Can someone tell me a method for testing the hypothesis that "insoluble" salts would dissolve to some extent in water and are slightly soluble. If the Ksp is low,the solid is not soluble and if high, it is soluble and if it the product of the ion concentration does the exceed the Ksp value, no precipate would form.So that's the hypothesis.So, can someone give me a experiment to test this hypothesis.

  • Chemistry - ,

    What about using an electrochemical set up to show that AgCl is slightly soluble. You would measure the (Ag^+) in the cell.

  • Chemistry - ,

    One difficulty you will have at very low amounts of NaCl and AgNO3, the precipate is so scarce you cannot see it. So my question is, in your test for a precipate, what is your test?

  • Chemistry - ,

    thanks for your suggestion. but maybe is it possible to use the titration method to determine whether or not the precipate would for form, for example, adding the large concentration of AgNO3 and NaCl which would cause the precipitate to form and then use those values obtained from the titration to work out the Ksp value.However, if the ionic concentration is equal to or more than the Ksp then the precipitate would form. And, for the small concentration, i would add the small volumes of NaCl and AgNO3, doing the same method and calculating the Ksp, where if the ionic concentration is less than the Ksp, then no precipitate would form.Would that method be alright or not effective in finding out if precipate would form or not?

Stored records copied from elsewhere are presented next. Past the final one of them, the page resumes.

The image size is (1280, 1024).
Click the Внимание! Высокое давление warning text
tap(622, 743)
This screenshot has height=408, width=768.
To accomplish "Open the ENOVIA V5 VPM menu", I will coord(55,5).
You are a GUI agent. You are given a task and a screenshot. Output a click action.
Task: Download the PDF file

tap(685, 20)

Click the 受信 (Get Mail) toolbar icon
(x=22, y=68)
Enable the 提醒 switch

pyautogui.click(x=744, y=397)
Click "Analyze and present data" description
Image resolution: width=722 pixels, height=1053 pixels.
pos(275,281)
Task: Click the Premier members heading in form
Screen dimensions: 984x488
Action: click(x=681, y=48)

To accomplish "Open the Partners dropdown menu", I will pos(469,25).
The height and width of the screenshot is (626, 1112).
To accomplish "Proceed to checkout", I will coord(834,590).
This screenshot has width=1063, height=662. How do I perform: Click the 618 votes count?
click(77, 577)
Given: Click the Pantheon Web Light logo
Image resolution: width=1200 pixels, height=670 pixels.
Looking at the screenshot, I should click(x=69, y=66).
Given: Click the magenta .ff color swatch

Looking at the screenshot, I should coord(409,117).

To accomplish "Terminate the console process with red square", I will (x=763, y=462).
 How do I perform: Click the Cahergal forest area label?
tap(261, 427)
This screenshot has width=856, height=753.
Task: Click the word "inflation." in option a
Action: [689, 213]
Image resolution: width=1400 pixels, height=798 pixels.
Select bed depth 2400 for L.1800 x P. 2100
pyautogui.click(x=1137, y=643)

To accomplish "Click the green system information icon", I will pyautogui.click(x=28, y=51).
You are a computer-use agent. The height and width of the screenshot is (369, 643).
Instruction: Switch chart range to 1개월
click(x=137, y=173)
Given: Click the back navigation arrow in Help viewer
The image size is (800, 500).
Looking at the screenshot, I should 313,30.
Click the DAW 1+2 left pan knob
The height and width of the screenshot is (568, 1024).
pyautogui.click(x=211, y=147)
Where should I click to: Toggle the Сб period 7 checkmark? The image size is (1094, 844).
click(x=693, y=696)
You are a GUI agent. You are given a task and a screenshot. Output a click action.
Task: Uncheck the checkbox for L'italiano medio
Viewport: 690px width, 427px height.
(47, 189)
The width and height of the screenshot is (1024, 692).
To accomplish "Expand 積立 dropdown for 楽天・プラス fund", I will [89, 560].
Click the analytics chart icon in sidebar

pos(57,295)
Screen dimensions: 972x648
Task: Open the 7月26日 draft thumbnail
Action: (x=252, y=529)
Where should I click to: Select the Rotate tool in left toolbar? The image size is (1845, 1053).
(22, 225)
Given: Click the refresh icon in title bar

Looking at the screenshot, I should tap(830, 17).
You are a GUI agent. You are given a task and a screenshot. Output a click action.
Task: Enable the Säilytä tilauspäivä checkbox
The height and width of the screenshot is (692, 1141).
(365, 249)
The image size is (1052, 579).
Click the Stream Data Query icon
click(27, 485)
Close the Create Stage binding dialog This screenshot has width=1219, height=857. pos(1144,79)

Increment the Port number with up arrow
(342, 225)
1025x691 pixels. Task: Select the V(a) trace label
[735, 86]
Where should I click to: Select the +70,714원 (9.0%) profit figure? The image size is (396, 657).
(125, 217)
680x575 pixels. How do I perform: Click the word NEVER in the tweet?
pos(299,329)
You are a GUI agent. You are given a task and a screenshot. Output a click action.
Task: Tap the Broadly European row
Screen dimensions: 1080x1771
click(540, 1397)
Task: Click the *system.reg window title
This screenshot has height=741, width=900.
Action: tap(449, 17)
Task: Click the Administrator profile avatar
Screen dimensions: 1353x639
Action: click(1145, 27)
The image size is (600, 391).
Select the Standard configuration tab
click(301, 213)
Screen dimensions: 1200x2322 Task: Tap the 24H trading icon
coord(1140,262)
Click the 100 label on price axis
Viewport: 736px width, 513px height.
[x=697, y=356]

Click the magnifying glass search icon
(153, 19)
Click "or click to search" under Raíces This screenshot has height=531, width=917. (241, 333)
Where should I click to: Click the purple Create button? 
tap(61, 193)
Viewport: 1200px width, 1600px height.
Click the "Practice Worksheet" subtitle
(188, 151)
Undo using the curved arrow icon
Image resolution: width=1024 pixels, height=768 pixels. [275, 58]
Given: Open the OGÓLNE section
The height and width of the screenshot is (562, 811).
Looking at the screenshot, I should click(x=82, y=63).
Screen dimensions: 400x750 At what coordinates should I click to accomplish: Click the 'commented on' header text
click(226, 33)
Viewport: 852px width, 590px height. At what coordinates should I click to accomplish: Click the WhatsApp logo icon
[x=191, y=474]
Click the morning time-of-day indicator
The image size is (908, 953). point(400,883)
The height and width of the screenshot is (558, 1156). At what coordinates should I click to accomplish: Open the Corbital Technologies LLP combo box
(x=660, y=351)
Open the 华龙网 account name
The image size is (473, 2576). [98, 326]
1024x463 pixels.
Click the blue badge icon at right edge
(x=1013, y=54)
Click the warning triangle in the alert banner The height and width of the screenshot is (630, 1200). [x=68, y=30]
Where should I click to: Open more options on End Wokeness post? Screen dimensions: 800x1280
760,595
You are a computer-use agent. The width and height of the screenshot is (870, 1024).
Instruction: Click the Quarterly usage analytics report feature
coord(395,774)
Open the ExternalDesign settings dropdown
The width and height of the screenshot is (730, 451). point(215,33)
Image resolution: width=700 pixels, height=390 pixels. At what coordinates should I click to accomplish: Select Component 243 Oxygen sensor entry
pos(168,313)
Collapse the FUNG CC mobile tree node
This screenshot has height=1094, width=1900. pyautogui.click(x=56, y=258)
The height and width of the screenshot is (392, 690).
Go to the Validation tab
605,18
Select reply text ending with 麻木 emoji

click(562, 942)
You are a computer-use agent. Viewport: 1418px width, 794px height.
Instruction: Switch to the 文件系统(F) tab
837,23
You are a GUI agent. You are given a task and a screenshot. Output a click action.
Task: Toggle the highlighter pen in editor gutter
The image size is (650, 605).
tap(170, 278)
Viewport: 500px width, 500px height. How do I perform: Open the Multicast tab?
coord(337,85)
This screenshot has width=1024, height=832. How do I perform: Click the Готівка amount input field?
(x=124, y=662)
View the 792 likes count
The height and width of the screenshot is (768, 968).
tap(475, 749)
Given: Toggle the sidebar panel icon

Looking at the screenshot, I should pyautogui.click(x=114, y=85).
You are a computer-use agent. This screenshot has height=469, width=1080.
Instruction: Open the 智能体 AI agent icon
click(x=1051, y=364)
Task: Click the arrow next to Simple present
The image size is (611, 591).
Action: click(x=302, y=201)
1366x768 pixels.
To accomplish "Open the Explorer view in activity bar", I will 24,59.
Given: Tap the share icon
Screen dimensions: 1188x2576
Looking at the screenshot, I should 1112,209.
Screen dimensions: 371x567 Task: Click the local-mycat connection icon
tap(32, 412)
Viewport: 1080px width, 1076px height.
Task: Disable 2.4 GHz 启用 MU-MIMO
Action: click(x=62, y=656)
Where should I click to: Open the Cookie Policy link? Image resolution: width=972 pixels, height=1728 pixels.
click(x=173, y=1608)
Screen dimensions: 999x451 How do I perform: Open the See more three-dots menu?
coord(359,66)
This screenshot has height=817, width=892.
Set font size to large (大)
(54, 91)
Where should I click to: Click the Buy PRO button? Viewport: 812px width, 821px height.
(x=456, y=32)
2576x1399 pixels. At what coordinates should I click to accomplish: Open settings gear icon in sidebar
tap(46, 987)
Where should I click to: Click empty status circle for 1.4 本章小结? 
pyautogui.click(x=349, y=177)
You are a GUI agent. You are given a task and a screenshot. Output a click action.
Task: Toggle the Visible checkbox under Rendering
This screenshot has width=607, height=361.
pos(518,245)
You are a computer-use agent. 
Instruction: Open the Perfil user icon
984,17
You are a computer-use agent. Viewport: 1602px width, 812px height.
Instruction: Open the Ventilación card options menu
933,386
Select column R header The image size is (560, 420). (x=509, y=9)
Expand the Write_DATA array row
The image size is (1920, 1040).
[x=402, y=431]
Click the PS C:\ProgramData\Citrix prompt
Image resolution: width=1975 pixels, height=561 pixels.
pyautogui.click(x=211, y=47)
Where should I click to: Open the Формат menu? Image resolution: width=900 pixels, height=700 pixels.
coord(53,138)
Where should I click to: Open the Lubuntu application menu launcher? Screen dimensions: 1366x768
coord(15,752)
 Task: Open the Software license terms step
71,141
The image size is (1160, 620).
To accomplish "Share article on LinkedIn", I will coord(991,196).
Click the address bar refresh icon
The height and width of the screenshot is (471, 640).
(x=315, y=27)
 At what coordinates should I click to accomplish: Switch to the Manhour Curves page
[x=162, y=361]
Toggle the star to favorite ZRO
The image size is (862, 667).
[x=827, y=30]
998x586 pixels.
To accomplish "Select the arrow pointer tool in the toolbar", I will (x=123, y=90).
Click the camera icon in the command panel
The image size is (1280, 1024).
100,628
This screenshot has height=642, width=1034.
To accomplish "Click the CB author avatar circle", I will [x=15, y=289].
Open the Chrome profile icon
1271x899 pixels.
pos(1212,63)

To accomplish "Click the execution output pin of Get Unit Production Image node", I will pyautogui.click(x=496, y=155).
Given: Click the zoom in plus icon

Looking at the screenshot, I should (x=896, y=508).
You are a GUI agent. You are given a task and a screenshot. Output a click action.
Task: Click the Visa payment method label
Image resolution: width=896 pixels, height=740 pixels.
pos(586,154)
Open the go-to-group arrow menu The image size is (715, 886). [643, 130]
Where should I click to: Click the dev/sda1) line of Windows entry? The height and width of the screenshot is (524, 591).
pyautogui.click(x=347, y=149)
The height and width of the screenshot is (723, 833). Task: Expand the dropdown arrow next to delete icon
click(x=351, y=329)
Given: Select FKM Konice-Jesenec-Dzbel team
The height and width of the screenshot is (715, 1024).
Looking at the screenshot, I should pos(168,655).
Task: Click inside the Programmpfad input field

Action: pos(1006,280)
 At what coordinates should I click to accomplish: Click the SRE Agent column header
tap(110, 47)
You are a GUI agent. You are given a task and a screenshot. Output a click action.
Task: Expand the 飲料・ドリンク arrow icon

    And the method you mentioned about using electrochemical set-up to show that AgCl is slightly soluble,can you explain in detail what the experiment would consist of? Thanks!!

  • Chemistry - ,

    With regard to the electrochemical set up, I was proposing that you prepare AgCl in sufficient quantity, add it to a fresh sample of water, let it form a saturated solution, filter, then measure the (Ag^+) in the filtrate. That would show that you have Ag^+ in solution. That would show that "insoluble" salts do, in fact, dissolve to a small extent. That would also get around Bob Pursley's legitimate concern that very small amounts of AgCl ppts are not visible to the naked eye. The electrochemical method is one way in which Ksp values are determined in the first place.
    With regard to your proposal, I don't think it gets around the concern Bob Pursley has about "seeing" the very small amounts of AgCl formed.